Kate is a non-verbal child and still cannot express herself, other than to cry, when her body hurts. We are working with her to help her learn to tell us where she hurts, and we are starting to use this pain guide to hopefully help her guide us on how bad her discomfort or pain is by pointing to the appropriate picture. It may sound terrible, but I take her frequent falls and bumps to the head as opportunities to talk about ‘owies’ and point to where it hurts. Kate is starting to model this back to me, and I feel a sense of hope that someday she’ll be able to tell us more about how her body feels.
We stayed at Rogers House for 3 nights as a family. The staff were very supportive and very capable of helping us by providing respite for Kate. However, it was very hard for me to let others care for Kate and console her when she was unwell. As her mom, I felt so strongly the need to be the one to comfort her. She was sick and needed her mom and I couldn’t let others take on that role. I don’t think it was any misplaced sense of responsibility, but it clarified for me that we might do better at home as a family in our own environment. It also made clear that I was not yet ready for respite care for Kate when she was unwell. It would be a long time before I could leave her when she was sick and still it is only for brief breaks.
May 12, 2009
Kate continued to be irritable, lethargic, and wasn’t back to being able to crawl, or scoot along the floor (her version of crawling). She vomited intermittently and had now been unwell without full recovery since March. She continued to have difficulty sleeping at night, crying and moaning often. We did the best we could to comfort her, but as parents we felt so helpless. We met with Dr.S Kate’s consultant pediatrician to impress upon him again that Kate needed a better plan for her care and we was beyond waiting for differential diagnosis and investigation. We needed to expedite the referrals for a second opinion that had been discussed at the case conference. We also began to look into nighttime nursing care as the toll of endless nights awake and rocking Kate were taking their toll on Brian and I. We were physically and emotionally exhausted and there was no end in sight. Nursing care was difficult to access for a young child and there was much paperwork to be completed and agencies to contact, combined with my emotions around respite, in the end it did not come together for us and it remained to us to get Kate through the days and nights.
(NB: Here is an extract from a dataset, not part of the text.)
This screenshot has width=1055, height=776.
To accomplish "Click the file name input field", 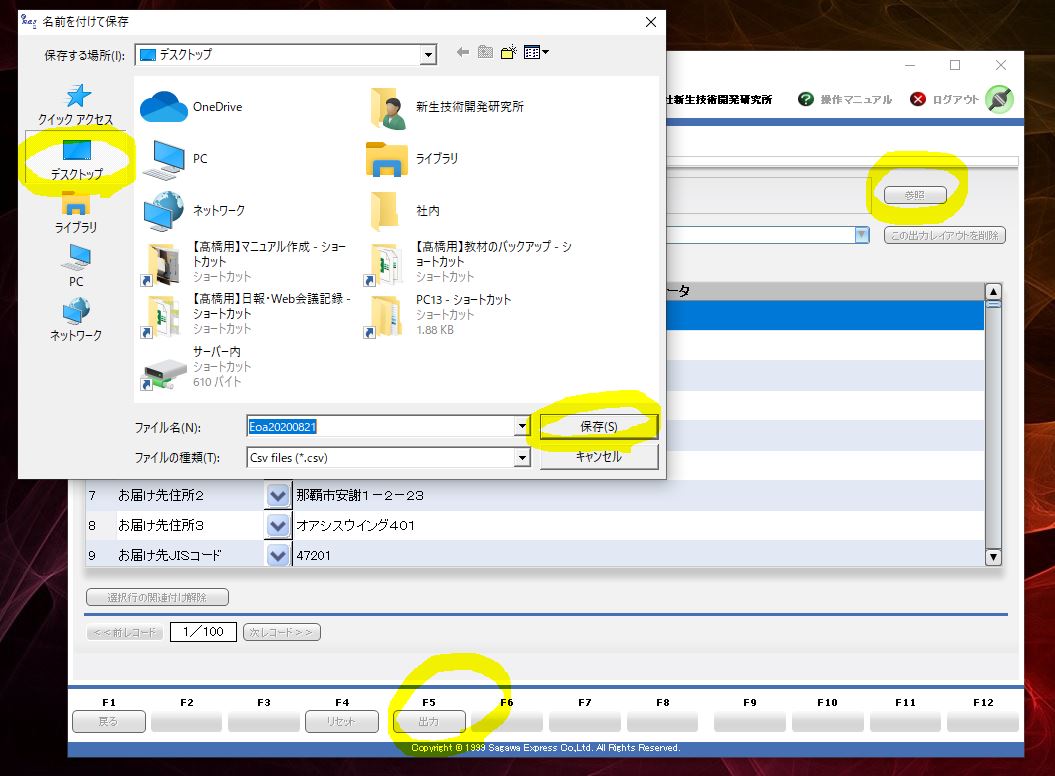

I felt charged to do something for Kate. I called her lead specialists at CHEO to let them know about the episode relapse so close to her hospital discharge. I called the specialists Kate had been referred to at Sick Kids and ensured their administrative staff were watching for the referral documents, facilitated incomplete documents, and ready to give us an appointment date as soon as possible. Dr.S and I worked on identifying another medical facility that might have expertise on rare and undiagnosed disease where Kate might also be assessed. We began to collaborate on drafting letters to these facilities about Kate in an effort to enlist their assistance. I also called CHEO Health Records and asked about having a copy of Kate’s complete medical file. I was advised Kate had a very large file and it might be best if I could be more specific about what I needed. Several days later, with Kate still unwell and in my arms, I sat down in a small room and flagged the pages of her medical chart that I wanted copies of.
We were pulling together a determined plan to find someone who could help us find a diagnosis for Kate. I was convinced this was the only way to help her. If we knew what was wrong we could keep her safe.